* **THE PROBLEM**:
Look through the material below. Copy every line with the string "language" in it.

* **RECORD EXCERPTS**:
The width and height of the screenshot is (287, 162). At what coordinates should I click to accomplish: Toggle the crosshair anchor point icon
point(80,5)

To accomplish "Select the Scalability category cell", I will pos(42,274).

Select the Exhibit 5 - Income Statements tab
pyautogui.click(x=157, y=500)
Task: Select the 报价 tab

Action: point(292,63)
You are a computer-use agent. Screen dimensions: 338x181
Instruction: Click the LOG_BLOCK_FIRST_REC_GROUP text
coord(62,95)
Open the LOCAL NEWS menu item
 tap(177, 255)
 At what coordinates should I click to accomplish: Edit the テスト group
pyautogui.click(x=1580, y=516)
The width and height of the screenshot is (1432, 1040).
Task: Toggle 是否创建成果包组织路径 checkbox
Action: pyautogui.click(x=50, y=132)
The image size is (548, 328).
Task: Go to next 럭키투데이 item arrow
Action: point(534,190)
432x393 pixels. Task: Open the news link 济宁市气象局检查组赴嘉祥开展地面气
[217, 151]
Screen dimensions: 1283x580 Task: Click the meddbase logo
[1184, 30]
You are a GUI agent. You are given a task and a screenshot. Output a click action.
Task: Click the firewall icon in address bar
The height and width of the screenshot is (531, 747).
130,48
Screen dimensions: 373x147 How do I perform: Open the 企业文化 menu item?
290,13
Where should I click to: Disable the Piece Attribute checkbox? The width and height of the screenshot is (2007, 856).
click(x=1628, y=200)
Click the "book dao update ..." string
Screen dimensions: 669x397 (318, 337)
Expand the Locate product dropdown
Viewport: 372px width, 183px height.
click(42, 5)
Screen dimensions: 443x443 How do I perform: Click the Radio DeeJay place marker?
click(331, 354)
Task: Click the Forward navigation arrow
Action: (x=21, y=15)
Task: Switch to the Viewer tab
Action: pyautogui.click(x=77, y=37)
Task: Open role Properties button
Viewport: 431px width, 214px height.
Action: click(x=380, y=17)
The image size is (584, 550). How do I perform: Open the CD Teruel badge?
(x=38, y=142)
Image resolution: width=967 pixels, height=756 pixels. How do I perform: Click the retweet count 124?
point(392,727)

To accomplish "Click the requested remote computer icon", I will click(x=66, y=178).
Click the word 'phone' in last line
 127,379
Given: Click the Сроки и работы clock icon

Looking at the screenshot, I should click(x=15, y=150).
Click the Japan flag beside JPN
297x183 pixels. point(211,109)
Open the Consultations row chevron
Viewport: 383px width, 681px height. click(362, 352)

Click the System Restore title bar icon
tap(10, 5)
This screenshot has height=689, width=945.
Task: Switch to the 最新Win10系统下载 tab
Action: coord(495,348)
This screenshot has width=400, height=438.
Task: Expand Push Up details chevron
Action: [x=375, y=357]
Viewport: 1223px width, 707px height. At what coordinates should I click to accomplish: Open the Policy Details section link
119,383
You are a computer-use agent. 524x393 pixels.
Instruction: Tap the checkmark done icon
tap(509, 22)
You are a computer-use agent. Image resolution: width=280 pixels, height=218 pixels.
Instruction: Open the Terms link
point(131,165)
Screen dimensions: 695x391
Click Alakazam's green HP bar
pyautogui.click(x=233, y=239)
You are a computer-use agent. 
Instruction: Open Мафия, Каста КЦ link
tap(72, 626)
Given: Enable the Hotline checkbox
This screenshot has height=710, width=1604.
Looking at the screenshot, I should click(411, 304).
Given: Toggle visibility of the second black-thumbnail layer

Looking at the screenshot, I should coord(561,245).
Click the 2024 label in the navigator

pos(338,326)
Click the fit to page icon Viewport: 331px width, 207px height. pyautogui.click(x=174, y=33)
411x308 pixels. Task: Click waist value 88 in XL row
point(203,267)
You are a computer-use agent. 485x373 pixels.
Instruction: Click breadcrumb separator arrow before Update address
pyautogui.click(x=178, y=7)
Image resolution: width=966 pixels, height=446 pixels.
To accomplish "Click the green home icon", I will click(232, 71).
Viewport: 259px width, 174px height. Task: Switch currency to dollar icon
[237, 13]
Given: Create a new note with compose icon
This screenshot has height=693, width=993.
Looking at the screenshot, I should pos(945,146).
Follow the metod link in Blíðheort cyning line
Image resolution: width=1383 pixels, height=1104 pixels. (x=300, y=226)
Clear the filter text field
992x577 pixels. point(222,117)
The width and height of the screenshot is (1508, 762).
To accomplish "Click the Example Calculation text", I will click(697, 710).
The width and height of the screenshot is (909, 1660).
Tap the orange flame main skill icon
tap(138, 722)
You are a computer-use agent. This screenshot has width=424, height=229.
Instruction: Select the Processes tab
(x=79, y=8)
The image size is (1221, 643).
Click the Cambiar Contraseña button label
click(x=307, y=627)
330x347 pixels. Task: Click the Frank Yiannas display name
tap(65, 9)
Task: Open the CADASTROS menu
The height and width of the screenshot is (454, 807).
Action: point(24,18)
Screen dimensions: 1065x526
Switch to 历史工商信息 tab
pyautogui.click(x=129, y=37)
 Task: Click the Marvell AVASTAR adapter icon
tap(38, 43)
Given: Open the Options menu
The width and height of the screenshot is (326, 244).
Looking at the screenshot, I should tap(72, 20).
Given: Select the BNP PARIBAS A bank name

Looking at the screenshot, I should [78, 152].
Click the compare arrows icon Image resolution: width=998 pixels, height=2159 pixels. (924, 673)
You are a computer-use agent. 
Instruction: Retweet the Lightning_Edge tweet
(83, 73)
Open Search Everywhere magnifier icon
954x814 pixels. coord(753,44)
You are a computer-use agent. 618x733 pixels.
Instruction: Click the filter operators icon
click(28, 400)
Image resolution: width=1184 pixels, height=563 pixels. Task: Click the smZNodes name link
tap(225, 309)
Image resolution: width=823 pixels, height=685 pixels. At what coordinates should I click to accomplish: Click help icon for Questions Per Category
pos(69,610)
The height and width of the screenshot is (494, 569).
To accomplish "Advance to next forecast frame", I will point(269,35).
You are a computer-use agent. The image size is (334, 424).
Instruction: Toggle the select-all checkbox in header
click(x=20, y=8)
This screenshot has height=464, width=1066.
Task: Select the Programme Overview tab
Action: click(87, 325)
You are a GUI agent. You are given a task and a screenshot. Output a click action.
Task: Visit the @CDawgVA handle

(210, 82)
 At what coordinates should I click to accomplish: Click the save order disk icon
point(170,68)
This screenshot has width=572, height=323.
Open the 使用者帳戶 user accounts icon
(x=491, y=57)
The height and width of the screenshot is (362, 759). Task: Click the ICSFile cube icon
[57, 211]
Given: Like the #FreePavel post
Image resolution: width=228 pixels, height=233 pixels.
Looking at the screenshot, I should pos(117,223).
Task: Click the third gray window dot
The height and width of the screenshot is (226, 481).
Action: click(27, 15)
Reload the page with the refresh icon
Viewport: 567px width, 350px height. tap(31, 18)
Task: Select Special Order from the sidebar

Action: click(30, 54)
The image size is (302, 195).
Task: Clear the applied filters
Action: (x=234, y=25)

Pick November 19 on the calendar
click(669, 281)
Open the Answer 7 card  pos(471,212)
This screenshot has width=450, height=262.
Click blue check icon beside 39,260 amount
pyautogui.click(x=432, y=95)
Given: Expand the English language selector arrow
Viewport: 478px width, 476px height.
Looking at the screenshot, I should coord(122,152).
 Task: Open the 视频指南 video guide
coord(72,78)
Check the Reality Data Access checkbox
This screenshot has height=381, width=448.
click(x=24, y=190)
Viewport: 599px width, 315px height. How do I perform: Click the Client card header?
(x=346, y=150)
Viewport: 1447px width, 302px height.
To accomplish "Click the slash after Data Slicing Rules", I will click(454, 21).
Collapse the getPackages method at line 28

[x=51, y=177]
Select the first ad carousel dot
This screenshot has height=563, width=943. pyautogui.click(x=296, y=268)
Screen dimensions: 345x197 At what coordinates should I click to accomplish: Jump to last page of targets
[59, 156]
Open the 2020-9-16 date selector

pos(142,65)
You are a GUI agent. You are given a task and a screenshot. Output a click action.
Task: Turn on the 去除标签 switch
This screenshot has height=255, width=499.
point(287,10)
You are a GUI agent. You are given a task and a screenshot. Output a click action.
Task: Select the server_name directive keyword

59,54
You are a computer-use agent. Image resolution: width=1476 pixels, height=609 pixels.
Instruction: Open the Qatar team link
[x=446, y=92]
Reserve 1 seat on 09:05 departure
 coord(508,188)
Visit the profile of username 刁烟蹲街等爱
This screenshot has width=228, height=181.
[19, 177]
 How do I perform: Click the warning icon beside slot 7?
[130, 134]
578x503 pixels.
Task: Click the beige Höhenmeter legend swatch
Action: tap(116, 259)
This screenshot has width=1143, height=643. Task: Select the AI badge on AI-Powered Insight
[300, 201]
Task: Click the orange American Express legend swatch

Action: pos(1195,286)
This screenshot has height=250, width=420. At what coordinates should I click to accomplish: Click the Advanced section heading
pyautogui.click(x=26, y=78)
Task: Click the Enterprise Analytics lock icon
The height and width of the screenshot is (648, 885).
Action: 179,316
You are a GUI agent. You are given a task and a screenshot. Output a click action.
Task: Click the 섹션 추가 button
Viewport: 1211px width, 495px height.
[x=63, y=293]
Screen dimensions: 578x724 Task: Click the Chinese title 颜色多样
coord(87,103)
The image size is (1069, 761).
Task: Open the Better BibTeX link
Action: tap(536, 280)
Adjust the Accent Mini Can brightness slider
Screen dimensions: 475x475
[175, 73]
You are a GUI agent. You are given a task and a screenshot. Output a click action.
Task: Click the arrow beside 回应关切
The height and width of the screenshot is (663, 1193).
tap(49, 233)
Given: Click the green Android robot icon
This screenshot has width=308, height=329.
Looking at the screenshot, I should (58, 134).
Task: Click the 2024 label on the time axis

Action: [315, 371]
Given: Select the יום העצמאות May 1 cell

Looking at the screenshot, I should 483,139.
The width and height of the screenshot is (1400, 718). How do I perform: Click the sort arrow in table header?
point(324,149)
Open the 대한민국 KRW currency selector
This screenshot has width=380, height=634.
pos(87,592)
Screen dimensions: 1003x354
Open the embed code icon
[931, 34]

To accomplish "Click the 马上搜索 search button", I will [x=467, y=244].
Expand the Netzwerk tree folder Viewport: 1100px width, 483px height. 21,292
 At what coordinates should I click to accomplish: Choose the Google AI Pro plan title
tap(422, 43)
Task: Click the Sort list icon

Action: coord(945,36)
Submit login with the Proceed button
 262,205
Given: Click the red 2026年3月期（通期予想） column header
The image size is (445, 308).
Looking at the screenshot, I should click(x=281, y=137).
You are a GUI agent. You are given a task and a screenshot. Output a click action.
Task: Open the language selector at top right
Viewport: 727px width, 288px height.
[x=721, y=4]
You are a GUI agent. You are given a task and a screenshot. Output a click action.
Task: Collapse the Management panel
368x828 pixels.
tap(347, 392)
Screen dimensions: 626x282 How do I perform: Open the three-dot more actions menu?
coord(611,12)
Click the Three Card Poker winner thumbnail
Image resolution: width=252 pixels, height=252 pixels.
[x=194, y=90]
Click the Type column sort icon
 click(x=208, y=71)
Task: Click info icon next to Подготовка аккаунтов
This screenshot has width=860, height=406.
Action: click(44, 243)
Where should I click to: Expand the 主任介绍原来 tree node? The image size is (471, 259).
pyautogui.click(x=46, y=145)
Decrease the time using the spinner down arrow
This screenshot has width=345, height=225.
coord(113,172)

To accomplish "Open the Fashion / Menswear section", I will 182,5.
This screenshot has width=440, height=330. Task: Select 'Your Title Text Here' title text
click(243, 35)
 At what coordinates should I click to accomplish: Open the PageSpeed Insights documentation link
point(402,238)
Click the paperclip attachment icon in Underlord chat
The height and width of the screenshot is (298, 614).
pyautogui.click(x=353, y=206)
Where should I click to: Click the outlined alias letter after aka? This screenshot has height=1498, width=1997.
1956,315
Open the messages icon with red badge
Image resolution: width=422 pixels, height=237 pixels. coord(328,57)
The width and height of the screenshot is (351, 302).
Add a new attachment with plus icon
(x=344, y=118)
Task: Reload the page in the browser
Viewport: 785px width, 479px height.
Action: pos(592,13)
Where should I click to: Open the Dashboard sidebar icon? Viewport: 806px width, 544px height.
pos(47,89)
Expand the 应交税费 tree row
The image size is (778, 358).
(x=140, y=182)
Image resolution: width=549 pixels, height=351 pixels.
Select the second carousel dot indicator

* **EXPECTED OUTPUT**:
Given: Expand the English language selector arrow
Task: Open the language selector at top right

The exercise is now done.